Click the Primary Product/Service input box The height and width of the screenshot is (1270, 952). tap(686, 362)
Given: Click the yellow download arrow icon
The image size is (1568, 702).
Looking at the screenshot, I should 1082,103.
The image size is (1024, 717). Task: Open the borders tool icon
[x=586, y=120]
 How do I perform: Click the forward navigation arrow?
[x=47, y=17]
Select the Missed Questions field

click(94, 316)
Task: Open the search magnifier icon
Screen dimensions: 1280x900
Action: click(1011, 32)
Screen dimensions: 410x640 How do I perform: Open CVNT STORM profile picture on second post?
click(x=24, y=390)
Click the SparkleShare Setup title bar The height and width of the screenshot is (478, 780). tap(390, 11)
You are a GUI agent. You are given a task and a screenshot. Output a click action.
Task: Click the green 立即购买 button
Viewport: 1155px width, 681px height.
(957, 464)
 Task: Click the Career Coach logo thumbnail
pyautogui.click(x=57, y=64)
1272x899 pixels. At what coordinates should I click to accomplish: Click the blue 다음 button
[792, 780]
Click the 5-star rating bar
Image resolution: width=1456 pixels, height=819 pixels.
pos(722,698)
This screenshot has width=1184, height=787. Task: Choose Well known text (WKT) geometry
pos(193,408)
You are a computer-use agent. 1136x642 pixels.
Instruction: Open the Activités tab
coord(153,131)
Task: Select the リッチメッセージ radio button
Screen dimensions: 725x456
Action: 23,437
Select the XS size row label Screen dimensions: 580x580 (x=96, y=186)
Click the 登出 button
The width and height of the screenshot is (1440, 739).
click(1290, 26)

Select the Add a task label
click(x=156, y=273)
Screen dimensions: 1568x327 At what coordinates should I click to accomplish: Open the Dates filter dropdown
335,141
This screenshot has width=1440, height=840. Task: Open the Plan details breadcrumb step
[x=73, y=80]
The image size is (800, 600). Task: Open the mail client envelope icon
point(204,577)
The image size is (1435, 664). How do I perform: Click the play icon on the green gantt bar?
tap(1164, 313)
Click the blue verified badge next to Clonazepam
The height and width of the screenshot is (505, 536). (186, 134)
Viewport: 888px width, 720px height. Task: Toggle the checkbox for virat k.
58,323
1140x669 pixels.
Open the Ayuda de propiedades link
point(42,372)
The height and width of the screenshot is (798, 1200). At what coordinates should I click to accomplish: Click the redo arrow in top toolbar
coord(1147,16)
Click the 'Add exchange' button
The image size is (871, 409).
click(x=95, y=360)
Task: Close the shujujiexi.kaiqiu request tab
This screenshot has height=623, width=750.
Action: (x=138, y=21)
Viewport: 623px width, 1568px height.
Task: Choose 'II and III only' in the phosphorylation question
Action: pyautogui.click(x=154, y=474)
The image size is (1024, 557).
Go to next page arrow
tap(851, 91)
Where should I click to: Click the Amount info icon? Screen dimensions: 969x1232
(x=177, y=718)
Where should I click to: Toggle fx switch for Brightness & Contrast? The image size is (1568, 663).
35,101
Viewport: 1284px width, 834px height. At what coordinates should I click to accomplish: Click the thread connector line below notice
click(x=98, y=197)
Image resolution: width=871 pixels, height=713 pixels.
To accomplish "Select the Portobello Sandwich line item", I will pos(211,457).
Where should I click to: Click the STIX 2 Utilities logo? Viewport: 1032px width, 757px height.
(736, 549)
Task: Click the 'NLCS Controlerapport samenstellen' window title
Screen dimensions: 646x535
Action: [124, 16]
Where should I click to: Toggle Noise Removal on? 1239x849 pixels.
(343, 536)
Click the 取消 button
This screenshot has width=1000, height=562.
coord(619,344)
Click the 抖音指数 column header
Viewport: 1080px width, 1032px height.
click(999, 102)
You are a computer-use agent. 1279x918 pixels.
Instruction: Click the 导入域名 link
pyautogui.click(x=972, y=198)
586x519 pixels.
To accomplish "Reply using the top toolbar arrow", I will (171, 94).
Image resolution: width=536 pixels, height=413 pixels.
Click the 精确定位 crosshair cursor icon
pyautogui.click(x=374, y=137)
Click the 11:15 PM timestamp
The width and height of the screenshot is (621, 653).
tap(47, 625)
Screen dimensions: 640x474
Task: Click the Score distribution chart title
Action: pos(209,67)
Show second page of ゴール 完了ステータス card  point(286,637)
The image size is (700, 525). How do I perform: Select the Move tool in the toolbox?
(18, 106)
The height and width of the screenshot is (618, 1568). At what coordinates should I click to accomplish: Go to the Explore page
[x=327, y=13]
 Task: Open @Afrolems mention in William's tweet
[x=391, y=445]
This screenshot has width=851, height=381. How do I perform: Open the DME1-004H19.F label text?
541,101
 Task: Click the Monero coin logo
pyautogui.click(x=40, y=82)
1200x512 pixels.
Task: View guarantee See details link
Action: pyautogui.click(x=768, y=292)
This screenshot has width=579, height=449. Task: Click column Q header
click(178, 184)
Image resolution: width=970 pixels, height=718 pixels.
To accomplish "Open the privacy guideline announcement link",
....................
> **EXERCISE GOAL**: Would you write the material out again, exactly as given above?

> **FINAL ANSWER**:
Click the Primary Product/Service input box The height and width of the screenshot is (1270, 952). tap(686, 362)
Given: Click the yellow download arrow icon
The image size is (1568, 702).
Looking at the screenshot, I should 1082,103.
The image size is (1024, 717). Task: Open the borders tool icon
[x=586, y=120]
 How do I perform: Click the forward navigation arrow?
[x=47, y=17]
Select the Missed Questions field

click(94, 316)
Task: Open the search magnifier icon
Screen dimensions: 1280x900
Action: click(1011, 32)
Screen dimensions: 410x640 How do I perform: Open CVNT STORM profile picture on second post?
click(x=24, y=390)
Click the SparkleShare Setup title bar The height and width of the screenshot is (478, 780). tap(390, 11)
You are a GUI agent. You are given a task and a screenshot. Output a click action.
Task: Click the green 立即购买 button
Viewport: 1155px width, 681px height.
(957, 464)
 Task: Click the Career Coach logo thumbnail
pyautogui.click(x=57, y=64)
1272x899 pixels. At what coordinates should I click to accomplish: Click the blue 다음 button
[792, 780]
Click the 5-star rating bar
Image resolution: width=1456 pixels, height=819 pixels.
pos(722,698)
This screenshot has width=1184, height=787. Task: Choose Well known text (WKT) geometry
pos(193,408)
You are a computer-use agent. 1136x642 pixels.
Instruction: Open the Activités tab
coord(153,131)
Task: Select the リッチメッセージ radio button
Screen dimensions: 725x456
Action: 23,437
Select the XS size row label Screen dimensions: 580x580 (x=96, y=186)
Click the 登出 button
The width and height of the screenshot is (1440, 739).
click(1290, 26)

Select the Add a task label
click(x=156, y=273)
Screen dimensions: 1568x327 At what coordinates should I click to accomplish: Open the Dates filter dropdown
335,141
This screenshot has width=1440, height=840. Task: Open the Plan details breadcrumb step
[x=73, y=80]
The image size is (800, 600). Task: Open the mail client envelope icon
point(204,577)
The image size is (1435, 664). How do I perform: Click the play icon on the green gantt bar?
tap(1164, 313)
Click the blue verified badge next to Clonazepam
The height and width of the screenshot is (505, 536). (186, 134)
Viewport: 888px width, 720px height. Task: Toggle the checkbox for virat k.
58,323
1140x669 pixels.
Open the Ayuda de propiedades link
point(42,372)
The height and width of the screenshot is (798, 1200). At what coordinates should I click to accomplish: Click the redo arrow in top toolbar
coord(1147,16)
Click the 'Add exchange' button
The image size is (871, 409).
click(x=95, y=360)
Task: Close the shujujiexi.kaiqiu request tab
This screenshot has height=623, width=750.
Action: (x=138, y=21)
Viewport: 623px width, 1568px height.
Task: Choose 'II and III only' in the phosphorylation question
Action: pyautogui.click(x=154, y=474)
The image size is (1024, 557).
Go to next page arrow
tap(851, 91)
Where should I click to: Click the Amount info icon? Screen dimensions: 969x1232
(x=177, y=718)
Where should I click to: Toggle fx switch for Brightness & Contrast? The image size is (1568, 663).
35,101
Viewport: 1284px width, 834px height. At what coordinates should I click to accomplish: Click the thread connector line below notice
click(x=98, y=197)
Image resolution: width=871 pixels, height=713 pixels.
To accomplish "Select the Portobello Sandwich line item", I will pos(211,457).
Where should I click to: Click the STIX 2 Utilities logo? Viewport: 1032px width, 757px height.
(736, 549)
Task: Click the 'NLCS Controlerapport samenstellen' window title
Screen dimensions: 646x535
Action: [124, 16]
Where should I click to: Toggle Noise Removal on? 1239x849 pixels.
(343, 536)
Click the 取消 button
This screenshot has width=1000, height=562.
coord(619,344)
Click the 抖音指数 column header
Viewport: 1080px width, 1032px height.
click(999, 102)
You are a computer-use agent. 1279x918 pixels.
Instruction: Click the 导入域名 link
pyautogui.click(x=972, y=198)
586x519 pixels.
To accomplish "Reply using the top toolbar arrow", I will (171, 94).
Image resolution: width=536 pixels, height=413 pixels.
Click the 精确定位 crosshair cursor icon
pyautogui.click(x=374, y=137)
Click the 11:15 PM timestamp
The width and height of the screenshot is (621, 653).
tap(47, 625)
Screen dimensions: 640x474
Task: Click the Score distribution chart title
Action: pos(209,67)
Show second page of ゴール 完了ステータス card  point(286,637)
The image size is (700, 525). How do I perform: Select the Move tool in the toolbox?
(18, 106)
The height and width of the screenshot is (618, 1568). At what coordinates should I click to accomplish: Go to the Explore page
[x=327, y=13]
 Task: Open @Afrolems mention in William's tweet
[x=391, y=445]
This screenshot has width=851, height=381. How do I perform: Open the DME1-004H19.F label text?
541,101
 Task: Click the Monero coin logo
pyautogui.click(x=40, y=82)
1200x512 pixels.
Task: View guarantee See details link
Action: pyautogui.click(x=768, y=292)
This screenshot has width=579, height=449. Task: Click column Q header
click(178, 184)
Image resolution: width=970 pixels, height=718 pixels.
To accomplish "Open the privacy guideline announcement link",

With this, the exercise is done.